As I sit here typing I am beyond exhausted. Last night I played nurse, yet again, to a sick Johanna. It’s going on 3 weeks that we have had to battle this illness. I believe she was getting better, but then got the flu spray. I think it is giving her flu-like symptoms, but she’s two, so she can’t really communicate what is ailing her at this point.

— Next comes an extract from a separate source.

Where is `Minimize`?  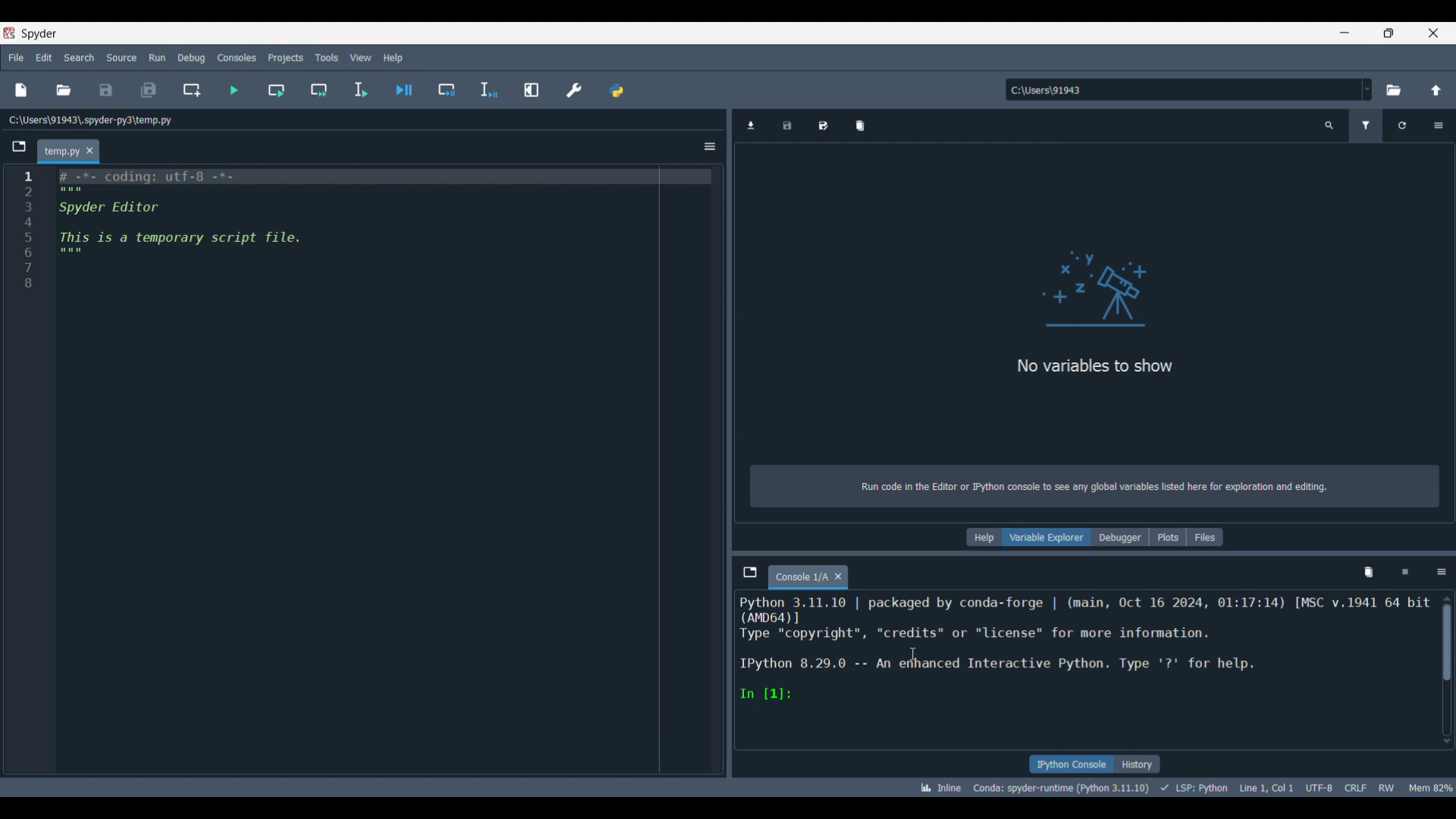 Minimize is located at coordinates (1345, 33).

I’m struggling. I’m struggling to be the kind of mom you read about in the HuffPost or see doing crafty ish on pinterest or tv. They’re so cheery and perky, and their house is festive and in order. They look super put together and so do their kids. They give you that fake grin telling you how much of a mess they are, or their house is and you, well, I look at them like bish please! You want to see messy? You want to see someone that looks raggedy? Come on over to our house because I do not have an ounce of energy to devote to anything right now! I have a million things on my to-do list, but really all I want to do is sit in my bed and cry. When will I ever get them done? Better yet, when will I ever be one of those stupid moms that I see in the media???
Some days I really feel like I’m failing as a wife. Wives are supposed to be able to keep crap together, but I’m failing miserably. I’m a wife who needs a wife! So, riddle me this – how do you stay organized when you feel like you have a million deadlines and you’ll never be finished?